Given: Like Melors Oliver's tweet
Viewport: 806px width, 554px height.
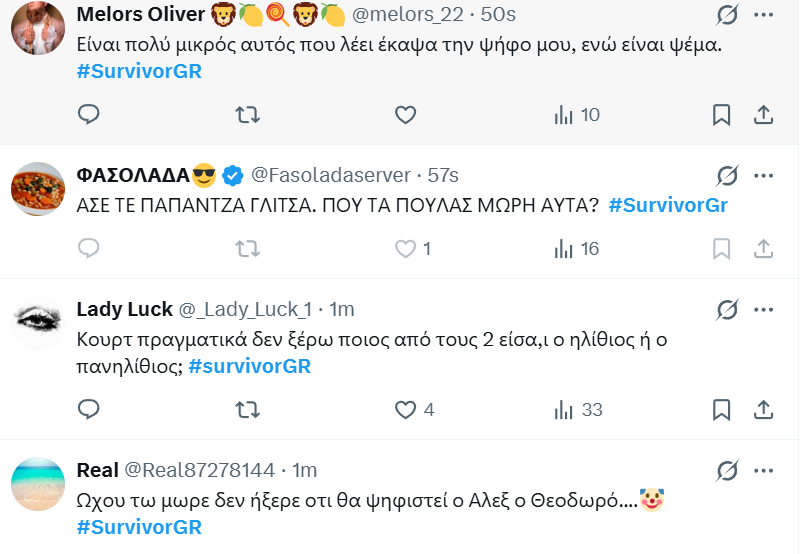Looking at the screenshot, I should (x=405, y=115).
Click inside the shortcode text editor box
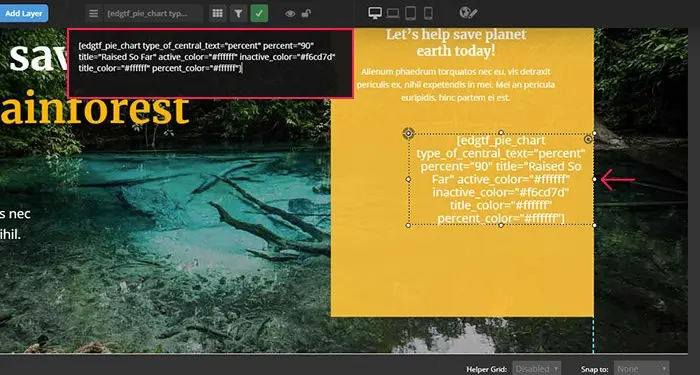Screen dimensions: 700x375 coord(210,63)
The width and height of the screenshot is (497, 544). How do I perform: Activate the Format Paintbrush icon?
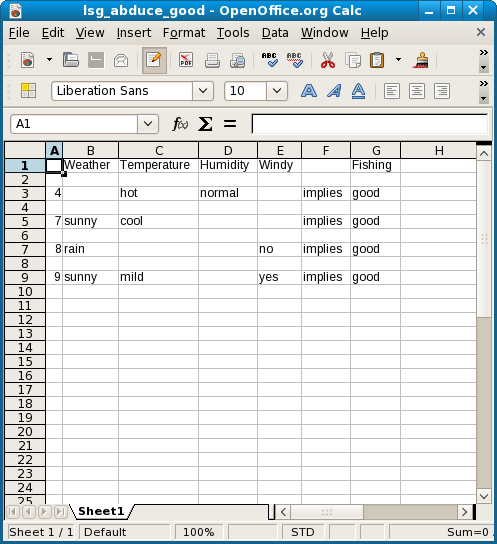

━━━━━━━━━━━━━━━━━━━━━━━━━━━━━━

Your assignment: In your copy, exclude the pictures and repeat each entry above exactly.

Completed exercise:
Given: Like Melors Oliver's tweet
Viewport: 806px width, 554px height.
Looking at the screenshot, I should (x=405, y=115).
Click inside the shortcode text editor box
Screen dimensions: 700x375 coord(210,63)
The width and height of the screenshot is (497, 544). How do I perform: Activate the Format Paintbrush icon?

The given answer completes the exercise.